La constitution d’un partenariat, automatisé par les smart contracts, permettraient aux particuliers de bénéficier d’un prix de l’électricité dynamique ou de choisir son producteur en fonction du marché comme pour la blockchain Electron.
Les charges et décharges des batteries peuvent alors être considérées comme des options en bourse. L’autonomie du consomm’acteur est alors complète.
Les centrales virtuelles ne sont pas propres aux consomm’acteurs, elles peuvent aussi être une agrégation d’éoliennes (avec un système de stockage) ou tout autre système de production décentralisé, pas forcément situé au même endroit ni dans la même région. Ainsi le marché de l’énergie renouvelable n’est plus propre à des entreprises, mais aussi aux particuliers et investisseurs. Ce type d’infrastructure a besoin de la modélisation multi-agent pour bien analyser l’impact d’une stratégie sur l’ensemble du réseau.
Transactions et certifications de gré à gré
La blockchain est aussi utile pour les consomm’acteurs que pour les acteurs historiques de la chaîne énergétique.

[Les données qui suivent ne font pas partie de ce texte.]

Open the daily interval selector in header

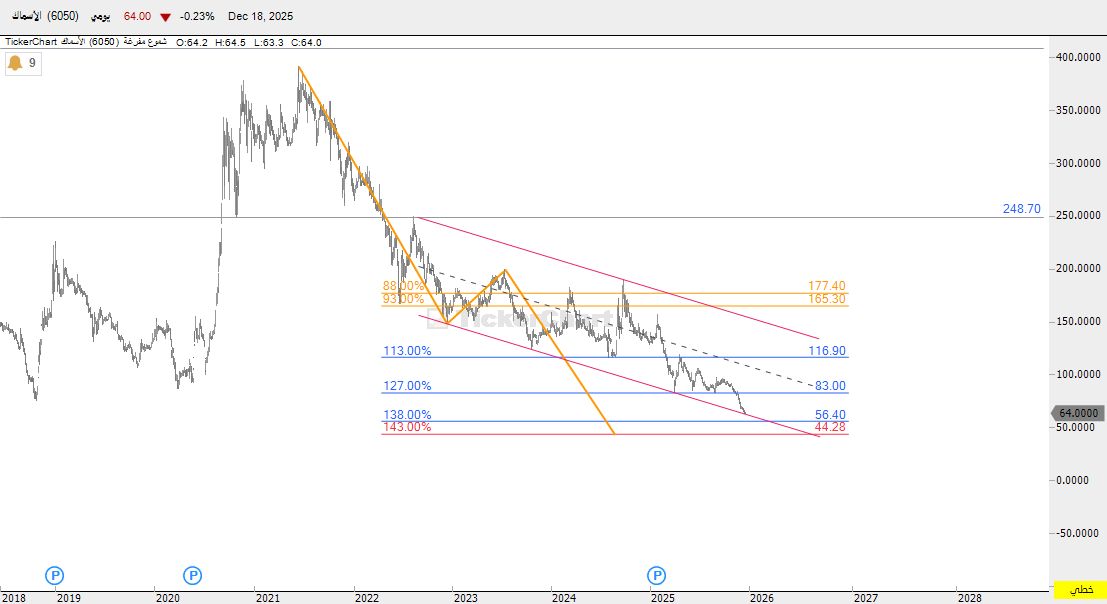point(102,17)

La chaîne de production et de logistique d’un réseau électrique est très complexe et fait appel à des milliers d’entités (apport de matière, contrôle des centrales, gestion des flux, marché de l’énergie, etc.). La certification des connaissements, du suivi des actifs ou des transferts de titre est possible via une blockchain dédiée comme chez Stratumn. Ainsi, la traçabilité des produits se fait via la technologie blockchain.
De même que dans le cas de l’autoconsommation, les smart contracts prennent la place des lettres de crédits ou autres méthodes de transaction tout au long des transactions. L’arrivée des biens ou l’envoi des biens activent alors le smart contract et valide la transaction automatiquement. En plus de la traçabilité des produits, la blockchain est aussi garante des transactions et de la synchronisation de ces dernières le long de la chaîne énergétique.

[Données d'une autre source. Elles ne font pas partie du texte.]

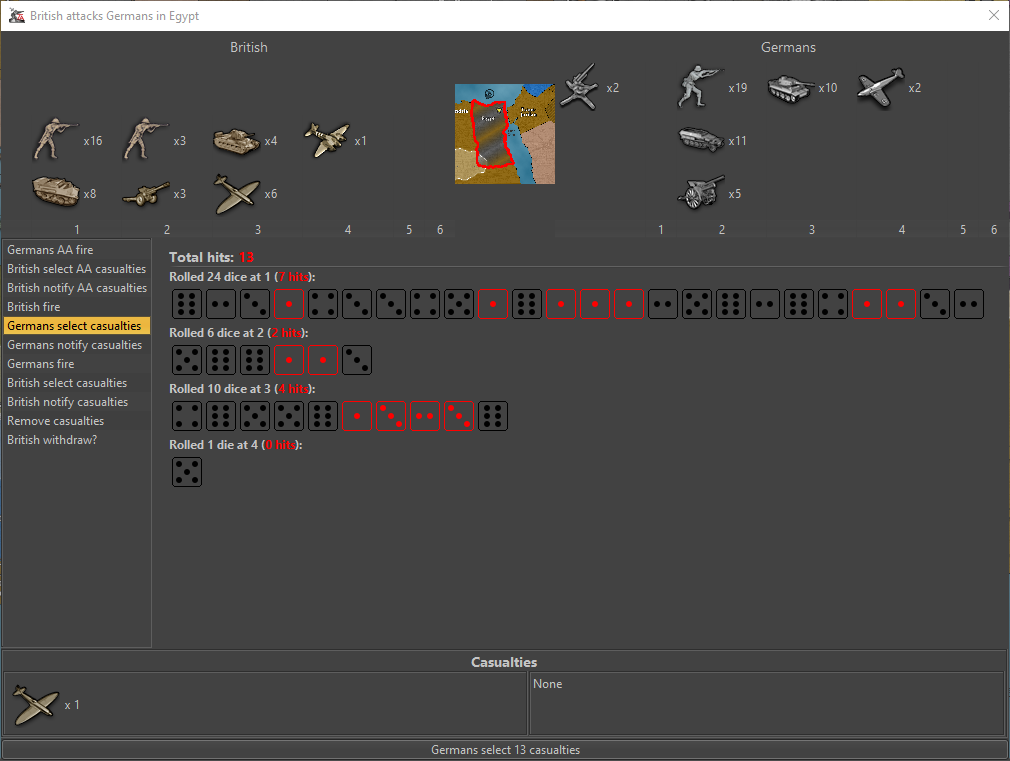1010x761 pixels.
Task: Click the fighter icon in Casualties panel
Action: [36, 705]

Une transaction de gré à gré se fait historiquement avec l’aide de brokers ou de chambres de compensation afin de garantir sa validité. C’est pourquoi Ponton lance Enerchain et Gridchain afin de se passer de la lourdeur de la procédure sans pour autant se priver de sa sécurité. Ces blockchains ont pour particularité de permettre à un modèle B2B de passer vers un modèle plus ouvert en P2P. Une quarantaine de producteurs ont à ce jour rejoint le consortium. Encore une fois, les smart contracts permettent de correspondre aux exigences sur les marchés de gré à gré ou sur le marché (EMIR et MIDIF2).

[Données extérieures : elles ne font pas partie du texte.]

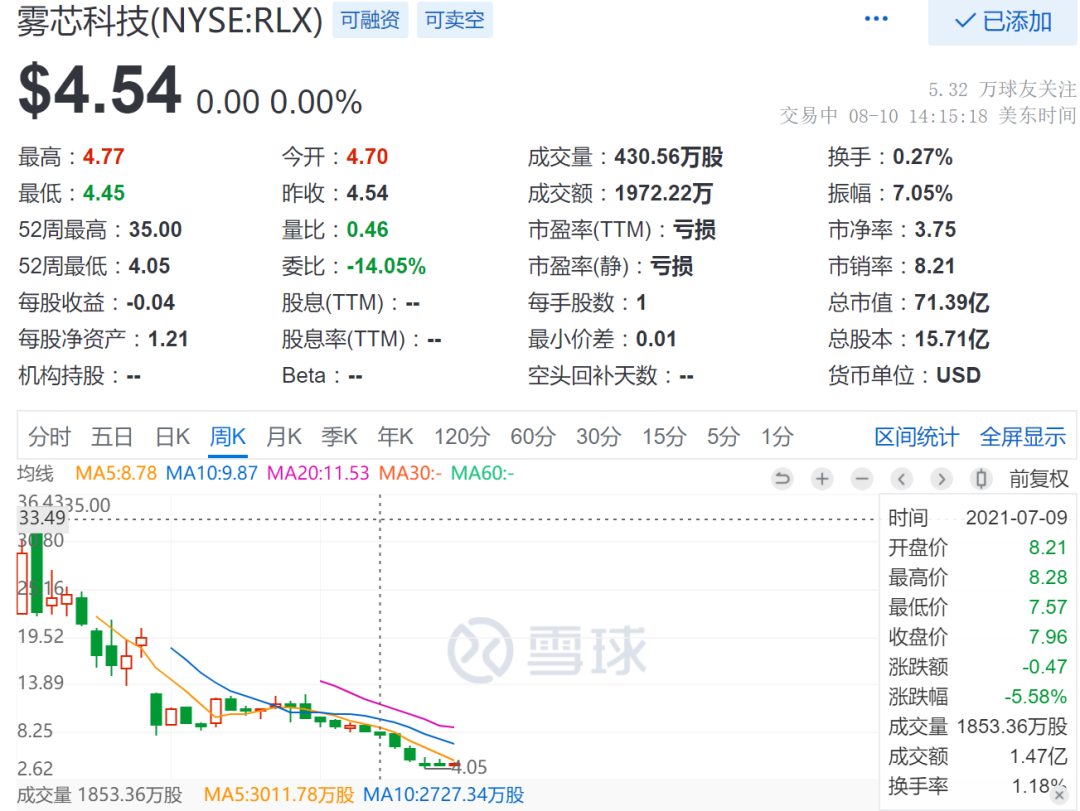
Task: Select the 60分 interval tab
Action: tap(533, 437)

Un frein au développement ?
La technologie blockchain est très prometteuse dans le monde de l’énergie. Les deux principaux freins sont intrinsèques : la taille des blocs et leur fréquence, et la preuve de travail. Ces deux freins s’effritent, car des techniques comme Lightning Network offrent une alternative efficace face à un flux de transaction important ; et d’autre part la preuve d’enjeux ou des preuves hybrides peuvent se passer de la notion de mineurs.
Le type de blockchains est aussi à prendre en compte dans le dimensionnement d’un nouveau réseau (notion de masse critique). Des blockchains privées, entre des acteurs définis à l’avance donne une flexibilité des règles de transaction et des droits de lecture/écriture. Une blockchain basée sur un consortium offre ces mêmes avantages, restreints sur un groupe de personnes, tout en garantissant l’ajout de parties externes.
La technologie blockchain est encore jeune et avec une évolution prometteuse. Une nouvelle façon de voir les échanges pairs à pairs ou la certification des produits est utile à toutes les mailles de la chaine énergétique.
L’intégration en cours du Machine to Machine et de l’internet des objets offrent de nouvelles pistes d’exploitation, que ce soit sur la blockchain ou des systèmes basés sur le Tangle comme IOTA.